# An evening out in Dubai?



## Elphaba (Jan 24, 2008)

I am just wondering whether this would be of interest, or of use, particularly to those who are about to move to Dubai. It would be an opportunity to meet a few peole and pick the brains of those of us who have been here a while.

Can you post to let me know your interest please?

Thanks


----------



## Ogri750 (Feb 14, 2008)

I would certainly welcome an evening to meet up with people and gain as much info as possibe.

I should be over very early May


----------



## Pasanada (Feb 5, 2008)

A wonderful idea!!! In my part of Spain, we have a club called "The Newcomers Club" to welcome expats to Spain, explain a little about life, the culture and language of Spain. Its extremely popular!!

Could we give some thought to this idea for those new to Dubai? I'm finding I'm spending hours trawling the internet to try and find out as much as possible before I move over but getting bogged down by endless websites offering conflicting advice!! It would be great to hear of recommendations/experiences from those who have lived and worked in Dubai for sometime.

Count me in for a meet up!


----------



## alli (Mar 6, 2008)

I won't be there for a while, but I am keen !


----------



## Elphaba (Jan 24, 2008)

Pasanada said:


> A wonderful idea!!! In my part of Spain, we have a club called "The Newcomers Club" to welcome expats to Spain, explain a little about life, the culture and language of Spain. Its extremely popular!!
> 
> Could we give some thought to this idea for those new to Dubai? I'm finding I'm spending hours trawling the internet to try and find out as much as possible before I move over but getting bogged down by endless websites offering conflicting advice!! It would be great to hear of recommendations/experiences from those who have lived and worked in Dubai for sometime.
> 
> Count me in for a meet up!


Sounds like a good idea. 

When I get a chance I think I'll expand the stickys at the top of the board to include some more general information about Dubai life, culture, activities, good & bad points etc.


----------



## Geordie Armani (Jan 24, 2008)

I'll come, I have alot to learn ....


----------



## BLM (Jan 31, 2008)

Yes please! That would be great. I arrive on 10th April (plus I'm curious about you ladies who have been so helpful, it would be nice to meet you all  )


----------



## Pasanada (Feb 5, 2008)

Geordie Armani said:


> I'll come, I have alot to learn ....


PMSL!!!!!!


----------



## Geordie Armani (Jan 24, 2008)

at least someone noticed it !


----------



## Ogri750 (Feb 14, 2008)

I just thought you posted on the wrong thread


----------



## Geordie Armani (Jan 24, 2008)

ha ha ha ha !


----------



## Roadster (Mar 18, 2008)

Hi,

I think it's a great idea and would love to come along!

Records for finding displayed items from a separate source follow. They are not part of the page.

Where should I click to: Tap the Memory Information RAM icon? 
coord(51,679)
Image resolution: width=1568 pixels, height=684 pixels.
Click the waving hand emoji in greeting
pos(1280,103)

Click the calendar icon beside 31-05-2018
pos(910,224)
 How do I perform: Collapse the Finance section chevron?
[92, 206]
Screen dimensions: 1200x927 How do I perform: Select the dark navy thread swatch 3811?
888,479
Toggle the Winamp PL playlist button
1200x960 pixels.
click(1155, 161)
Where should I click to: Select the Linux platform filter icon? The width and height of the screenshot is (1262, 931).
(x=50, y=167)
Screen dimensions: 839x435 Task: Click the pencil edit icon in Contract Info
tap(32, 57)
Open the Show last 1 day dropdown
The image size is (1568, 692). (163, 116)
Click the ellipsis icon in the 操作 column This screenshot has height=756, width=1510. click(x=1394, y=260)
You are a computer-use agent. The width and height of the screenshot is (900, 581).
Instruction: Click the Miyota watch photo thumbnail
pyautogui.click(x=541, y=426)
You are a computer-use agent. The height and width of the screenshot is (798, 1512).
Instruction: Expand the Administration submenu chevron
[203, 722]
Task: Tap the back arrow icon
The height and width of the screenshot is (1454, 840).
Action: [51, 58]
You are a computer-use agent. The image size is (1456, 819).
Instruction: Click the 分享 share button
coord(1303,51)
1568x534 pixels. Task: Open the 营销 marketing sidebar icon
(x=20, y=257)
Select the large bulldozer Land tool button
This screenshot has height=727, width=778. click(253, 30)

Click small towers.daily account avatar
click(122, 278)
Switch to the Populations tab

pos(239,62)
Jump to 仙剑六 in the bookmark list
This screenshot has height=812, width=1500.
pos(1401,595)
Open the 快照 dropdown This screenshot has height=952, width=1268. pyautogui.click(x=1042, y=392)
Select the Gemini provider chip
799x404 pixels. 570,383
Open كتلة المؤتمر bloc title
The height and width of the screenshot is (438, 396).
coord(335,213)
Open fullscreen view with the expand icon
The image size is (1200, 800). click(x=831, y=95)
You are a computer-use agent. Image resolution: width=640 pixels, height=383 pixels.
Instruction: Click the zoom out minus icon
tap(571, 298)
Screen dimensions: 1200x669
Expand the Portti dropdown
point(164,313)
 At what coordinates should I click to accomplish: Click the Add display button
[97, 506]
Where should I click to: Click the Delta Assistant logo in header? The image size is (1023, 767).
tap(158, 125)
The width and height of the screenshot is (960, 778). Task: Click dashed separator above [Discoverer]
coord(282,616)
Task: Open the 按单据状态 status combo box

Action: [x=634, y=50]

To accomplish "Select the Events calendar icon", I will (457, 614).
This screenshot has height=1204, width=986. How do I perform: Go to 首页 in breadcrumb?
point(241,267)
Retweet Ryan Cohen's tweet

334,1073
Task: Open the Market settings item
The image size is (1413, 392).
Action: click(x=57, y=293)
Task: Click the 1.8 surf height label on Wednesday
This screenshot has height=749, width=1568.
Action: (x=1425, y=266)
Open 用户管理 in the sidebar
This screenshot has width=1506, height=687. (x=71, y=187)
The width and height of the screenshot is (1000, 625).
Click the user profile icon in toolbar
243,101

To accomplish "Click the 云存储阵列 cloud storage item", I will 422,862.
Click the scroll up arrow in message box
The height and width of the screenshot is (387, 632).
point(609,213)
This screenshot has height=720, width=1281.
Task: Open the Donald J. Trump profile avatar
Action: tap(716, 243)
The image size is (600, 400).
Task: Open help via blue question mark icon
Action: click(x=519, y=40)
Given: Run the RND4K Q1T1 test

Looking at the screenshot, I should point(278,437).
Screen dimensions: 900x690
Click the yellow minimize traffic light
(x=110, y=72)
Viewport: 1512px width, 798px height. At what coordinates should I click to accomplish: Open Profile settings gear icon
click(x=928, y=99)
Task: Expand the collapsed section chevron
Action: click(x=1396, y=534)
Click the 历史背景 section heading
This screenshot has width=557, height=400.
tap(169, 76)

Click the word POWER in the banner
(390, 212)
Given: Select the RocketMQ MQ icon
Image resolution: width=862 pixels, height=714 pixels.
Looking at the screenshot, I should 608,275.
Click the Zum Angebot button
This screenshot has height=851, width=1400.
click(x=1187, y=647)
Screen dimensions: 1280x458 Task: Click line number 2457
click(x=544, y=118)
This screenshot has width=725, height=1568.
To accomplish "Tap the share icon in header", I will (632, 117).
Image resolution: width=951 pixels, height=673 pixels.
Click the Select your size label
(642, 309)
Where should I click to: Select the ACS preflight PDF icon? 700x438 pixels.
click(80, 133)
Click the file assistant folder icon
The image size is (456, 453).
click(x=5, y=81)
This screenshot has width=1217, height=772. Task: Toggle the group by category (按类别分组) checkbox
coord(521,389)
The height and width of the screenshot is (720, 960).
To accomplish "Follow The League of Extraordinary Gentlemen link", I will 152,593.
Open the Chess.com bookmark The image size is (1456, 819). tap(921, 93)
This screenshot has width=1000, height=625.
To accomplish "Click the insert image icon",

Not sure when we are moving over as yet but if it's a regular thing we would defo be interested!

Cheers

Sharon


----------



## Sir Tristram (Mar 11, 2008)

I'm keen, will they serve fresh hay ?


----------



## Elphaba (Jan 24, 2008)

Sir Tristram said:


> I'm keen, will they serve fresh hay ?


----------



## EMAD75 (Mar 15, 2008)

Hi there, 
Recently joined the forum as my husband and I are planning to move to Dubai in May.

I think it's a great idea for all of us who'll have just arrived! So definitely would come along!
Thanks!


----------



## Iain1024 (Mar 13, 2008)

I think it is an awsome idea, count me in....


----------



## desertengineer (Mar 13, 2008)

Great Idea.. ! 
Thats what I was telling


----------



## jobsright (Dec 29, 2007)

Evening out sounds great. I am actually going to Abu Dhabi...any body from there?
Cheers


----------



## Osh (Mar 9, 2008)

I won't be there for a couple of months but am certainly very keen for the next one you have


----------



## AllanAUST (Feb 18, 2008)

*Coming in April*

I would love the opportunity to catch up and meet people when I am next over there (approx second week of April - might be a little soon) - it would also be nice to be able to pick ones brains face to face! 

Kind regards
Allan


----------



## Geordie Armani (Jan 24, 2008)

it will have to be towards the end of the month for me, husband away etc now for a couple of weeks


----------



## Guest (Mar 27, 2008)

Hi, I am also very interested. Am moving out there early May (although will be over April 28th for a few days to find an apartment).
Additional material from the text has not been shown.